As part of that recovery of relations, Mr. Dodon has invested substantial time in the Russia relationship, making more than 30 visits — both personal and professional — since being elected.

He has further reassured Russia: “We are resuming the strategic partnership with the Russian Federation in all directions.” He bragged that Moldova received the first visit by a Russian minister of Defense in 28 years of independence, a visit that happened recently at his personal invitation.

So, it should be no surprise that it was reported that three days after Mr. Dodon was sworn in as president, the flag of the European Union that was hanging next to the Moldovan flag was removed from the presidential administration building. Mr. Dodon has taken this further and has sought to blame the European Union for his decision to move closer to Russia.
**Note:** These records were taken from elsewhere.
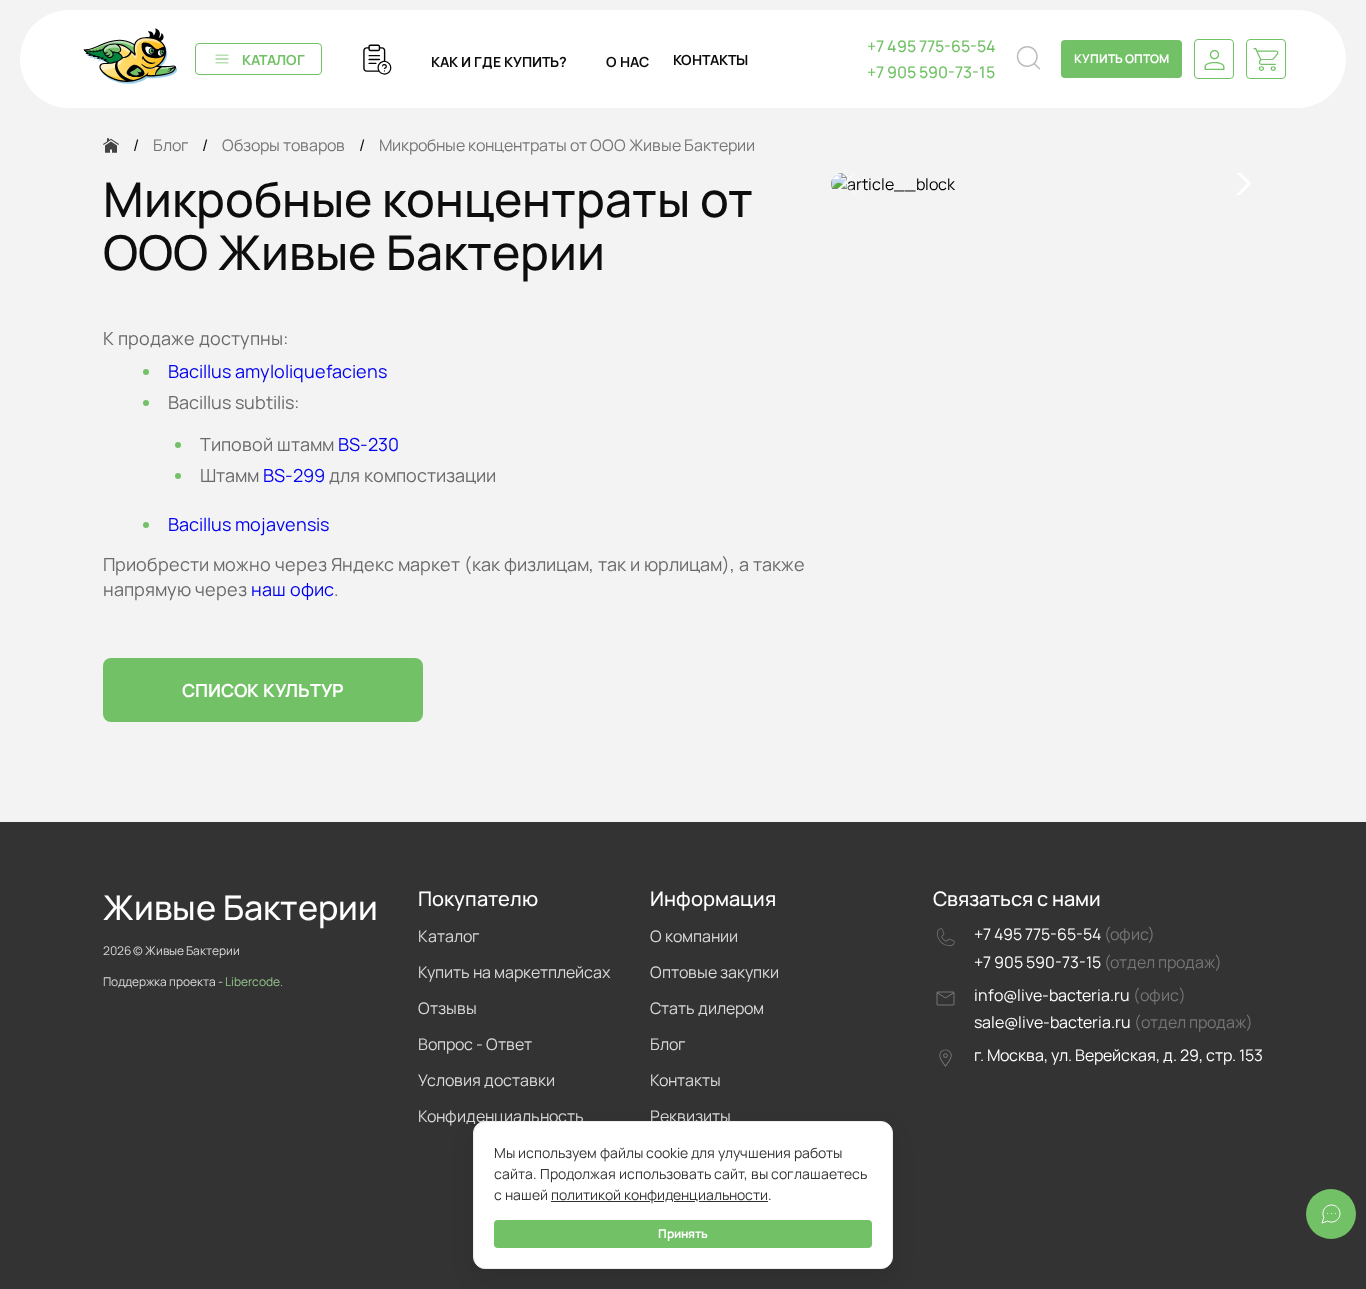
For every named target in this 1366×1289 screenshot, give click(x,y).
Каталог (273, 59)
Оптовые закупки (714, 972)
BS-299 (294, 475)
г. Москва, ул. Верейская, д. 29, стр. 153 (1118, 1055)
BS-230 (368, 444)
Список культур (263, 690)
This support is apparently a two-way street. Russian President Vladimir Putin pledged his personal support for Mr. Dodon. In addition, Mr. Dodon’s Socialist Party is being investigated by the Moldovan general prosecutor’s office over whether the party has been receiving $1 million a month from Russia.

Other connections to Russia abound. Alexander Dodon, the president’s brother, is reportedly a business partner with Igor Czajka, son of Russian Prosecutor General Yuri Czajka. They reportedly own a lucrative company that collects and disposes of garbage in Russia.

Meanwhile, Moldova’s prime minister continues to court the West, hoping the United States and the EU won’t notice the president pulling the levers behind the curtain and moving in the other direction. 

Western governments need to pay attention and realize that the words, deeds and policies coming from a Moldovan president who is only growing in power are tangible warnings of a shift toward Russia by Moldova. It is another nominally independent government that could fall into Moscow’s hands.

• Bill Shuster is a former Republican member of the House who served on the House Armed Services Committee.